Co jest dla Pana najważniejsze w tym aspekcie duchowym?

Myślę, że istotę świąt Bożego Narodzenia bardzo trafnie oddają słowa, które usłyszałem w czasie ostatniej niedzielnej homilii - o tym, aby spróbować zbudować w sobie taki dom dla nowonarodzonego Chrystusa - nie tylko na święta. A to nie jest łatwe! Żeby te święta to nie tylko była ta otoczka, te świecidełka, choinka i prezenty. Zwłaszcza w dzisiejszym zabieganym świecie, i w natłoku świątecznych przygotowań, nawet osoby na co dzień przyznające się do wiary, mają problem ze znalezieniem czasu na głębszą refleksję.

Dziś niestety, coraz bardziej odziera się święta z wymiaru sakralnego. Do Polski docierają już zwyczaje z krajów Europy Zachodniej, gdzie na Boże Narodzenie, mówi się „grudniowe święta”, a szopka w miejscu publicznym narusza „neutralność przestrzeni publicznej”. Czy Pana także niepokoją te zjawiska?

Dostrzegam wyraźnie tę laicyzację. A może też bezmyślność, bo kiedy przeczytałem esej o świętach Grzegorza Kostrzewy-Zorbasa, zrozumiałem że w wieloetnicznym kraju jakim są USA powiedzenie „grudniowe święta” czy „sezonowe życzenia” ma sens. U nas nie, bo wyznawcy islamu czy nawet judaizmu to promil na tle całego społeczeństwa, więc to nie jest tak, że kogoś pomijamy czy pomniejszamy! Szczególnie te trendy widoczne są w sieciach handlowych, gdzie wystawach sklepowych nie ma już ani krztyny symboli religijnych. Niektóre reklamy są tak prowokacyjne, że może i dobrze, że nie ma w nich odniesienia do świąt Bożego Narodzenia, bo wiele osób mogłoby się poczuć urażonych, gdyby obok seksownej bielizny z szyldem na wystawie „Holiday gifts” mocno wystylizowanej na świąteczną oprawę, pojawił się napis odnoszący się do świąt Bożego Narodzenia. Ta laicyzacja świąt, a także popkulturowa infantylizacja jest siłą rzeczy coraz większa. Wierni powinni modlić się żeby nie dotarło do nas to, co dzieje się już w Danii czy w Brukseli, gdzie w ogóle wymienianie słowa Boże Narodzenie jest karane ostracyzmem społecznym. Tam nie można już wysyłać kartek służbowych z odniesieniami do chrześcijańskich świąt a wystawianie choinki w przestrzeni publicznej jest często nawet zakazane. Mam nadzieję że do Polski ta moda nigdy nie dotrze, choć niektórzy moi znajomi dostawali już takie „sezonowe” życzenia z różnych instytucji. Nie deprecjonuję oczywiście tych wszystkich „świeckich” symboli świątecznych – które towarzyszą nam już od początku grudnia na wystawach w galeriach handlowych czy na ulicach. One też jakoś wprowadzają nas w klimat świąt. Szczególnie na dzieciach iluminacje świąteczne robią duże wrażenie. Dopóki nie przysłania nam to istoty świąt, nie ma w tym nic złego. Można też zapytać, dlaczego Kościół nie robi u siebie w parafiach iluminacji, które nawiązywałyby do tematyki religijnej? Dlaczego nie wychodzi z tym na ulice?

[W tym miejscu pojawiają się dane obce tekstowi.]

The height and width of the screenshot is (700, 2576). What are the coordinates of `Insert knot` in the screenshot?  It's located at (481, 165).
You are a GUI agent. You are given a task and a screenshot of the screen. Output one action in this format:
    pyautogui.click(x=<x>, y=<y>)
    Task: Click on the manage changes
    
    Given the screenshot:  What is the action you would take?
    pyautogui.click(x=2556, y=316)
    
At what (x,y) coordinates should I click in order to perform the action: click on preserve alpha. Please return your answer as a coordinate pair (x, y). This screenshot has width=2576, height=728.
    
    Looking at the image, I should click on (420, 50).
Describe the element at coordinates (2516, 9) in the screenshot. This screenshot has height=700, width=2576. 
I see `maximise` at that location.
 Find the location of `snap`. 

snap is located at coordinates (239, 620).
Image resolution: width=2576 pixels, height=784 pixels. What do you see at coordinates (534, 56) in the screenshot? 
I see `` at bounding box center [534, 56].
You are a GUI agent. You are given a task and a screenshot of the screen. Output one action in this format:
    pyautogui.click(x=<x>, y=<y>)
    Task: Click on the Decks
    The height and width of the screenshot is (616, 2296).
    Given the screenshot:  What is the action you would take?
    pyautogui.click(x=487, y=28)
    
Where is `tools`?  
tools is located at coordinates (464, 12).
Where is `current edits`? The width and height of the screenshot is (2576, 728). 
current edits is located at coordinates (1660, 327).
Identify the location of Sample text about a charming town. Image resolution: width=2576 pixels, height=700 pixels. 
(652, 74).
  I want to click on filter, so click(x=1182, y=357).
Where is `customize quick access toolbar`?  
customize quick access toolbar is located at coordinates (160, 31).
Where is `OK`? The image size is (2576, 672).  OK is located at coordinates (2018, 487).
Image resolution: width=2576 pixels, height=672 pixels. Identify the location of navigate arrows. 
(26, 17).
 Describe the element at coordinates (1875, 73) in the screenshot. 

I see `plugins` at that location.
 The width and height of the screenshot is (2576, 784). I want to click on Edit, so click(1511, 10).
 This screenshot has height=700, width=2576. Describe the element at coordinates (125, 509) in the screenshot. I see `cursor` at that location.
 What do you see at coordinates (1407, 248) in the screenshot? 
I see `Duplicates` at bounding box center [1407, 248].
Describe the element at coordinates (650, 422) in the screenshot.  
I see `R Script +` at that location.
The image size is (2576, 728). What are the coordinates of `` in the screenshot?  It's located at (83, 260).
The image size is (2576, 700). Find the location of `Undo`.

Tysiące Polaków oburzyła świąteczna kampania Empiku promowana postaciami m.in. Marii Czubaszek i Nergala, którzy otwarcie mówią o swojej niechęci do wiary, czy wulgarna antyświąteczna kolekcja firmy House. Pana zdaniem chodzi tu o zysk napędzany prowokacyjną reklamą czy jest to raczej programowe działanie, mające na celu wyrugowanie chrześcijaństwa z przestrzeni publicznej?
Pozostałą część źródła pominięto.